On peinera à trouver des moments faibles parmi les dix-huit titres de cet album. L’introductif Pop Queen avec sa guitare électrique traînante et ses chœurs sixties évoque sans problème le meilleur Yo La Tengo. Ben Lee dégaine une pleine cartouchière de bombes power-pop expédiées en moins de trois minutes chacune, telles les formidables Frigid ou Bolt. Le bougre excelle également dans les ballades acoustiques comme les très beaux I’m with the star (et ses teintes country) ou The loft. A l’écoute de Don’t leave, on croirait entendre Jonathan Richman adolescent et Ben Lee s’offre même quelque chose comme un classique avec le génial Away with the Pixies, illuminé par les choeurs de Liz Phair. L’album se termine par My guitar, hommage amusé de l’auteur à son instrument fétiche, désarmant de candeur et d’intelligence.
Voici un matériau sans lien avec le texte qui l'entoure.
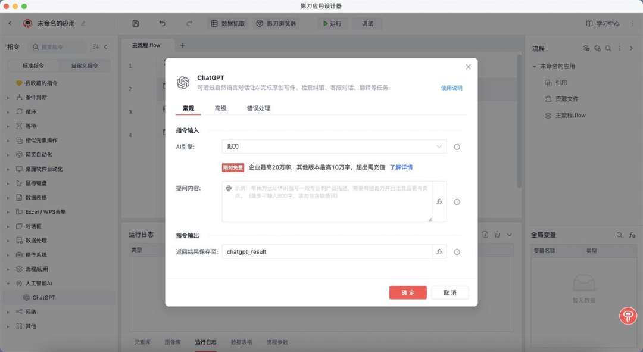Click search icon in 全局变量 panel
The height and width of the screenshot is (352, 643).
(619, 235)
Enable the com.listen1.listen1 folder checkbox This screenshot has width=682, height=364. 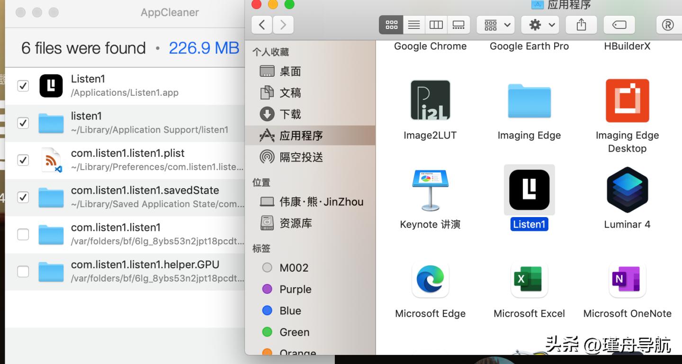coord(23,234)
En 1997, Ben Lee quittera ses habits d’enfant prodige avec son deuxième album Something to remember by mais peinera à retrouver le charme de ses débuts. J’avoue avoir depuis perdu le fil de la carrière de l’Australien. Il décrochera avec Breathing tornadoes (1999) – que je ne connais pas – un hit dans son pays natal avec le morceau « Cigarettes will kill you » et gagnera davantage d’exposition médiatique de par sa relation avec l’actrice Clare Danes. Quatre albums ont suivi depuis mais sont sortis par ici dans un anonymat complet et je ne saurai vous en dire plus.
Bonjour,
Je découvre ton blog grâce à la mention de Jonathan Richman dans le texte et je constate que avons énormément de goûts en commun (Exemple). Et surtout, je me dis que, si je n’avais pas opté pour Blogonzeureux!, « La discothèque de l’amateur » aurait parfaitement convenu comme titre pour mon propre blog !
Bonjour
merci pour ce commentaire très sympa. Il semble en effet que nous ayons pas mal de goûts en commun et je suis ravi de découvrir un nouveau blog sur cette musique que j’aime tant. J’ai quand même l’impression que ta culture en la matière dépasse assez largement la mienne, mais comme ça, ça me permettra de découvrir encore plein de choses. Bien à toi!
PS : j’ai déjà découvert « Chauny ô que tu es jolie » que je vais m’empresser d’envoyer à un ami natif de cette riante contrée…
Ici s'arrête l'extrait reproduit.